Screenshot grounding data
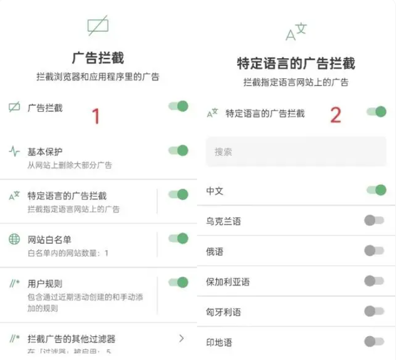Click the globe icon for 网站白名单
The width and height of the screenshot is (398, 360).
15,239
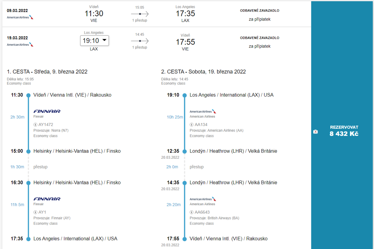This screenshot has width=374, height=249.
Task: Click American Airlines logo under 19.03.2022
Action: [20, 45]
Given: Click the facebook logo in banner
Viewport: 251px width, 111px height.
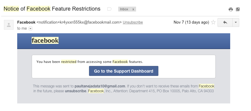Looking at the screenshot, I should [x=45, y=41].
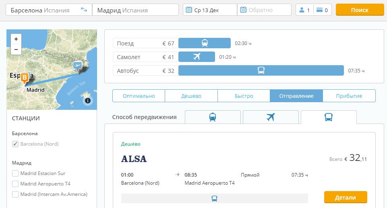This screenshot has height=208, width=387.
Task: Click the airplane bar in summary
Action: tap(197, 57)
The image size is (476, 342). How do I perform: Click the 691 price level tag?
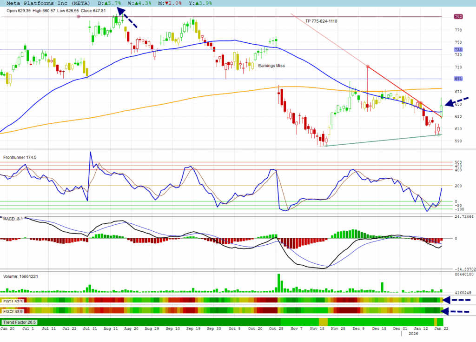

*GOAL OF THE EXERCISE*:
Once the line containing "Given: Click the facebook logo in banner" is found, copy it and each line after it through the end of the entries above exactly; nothing else, and no pictures.

*RESULT BELOW*:
Given: Click the facebook logo in banner
Viewport: 251px width, 111px height.
Looking at the screenshot, I should [x=45, y=41].
This screenshot has height=208, width=387.
Task: Click the airplane bar in summary
Action: tap(197, 57)
The image size is (476, 342). How do I perform: Click the 691 price level tag?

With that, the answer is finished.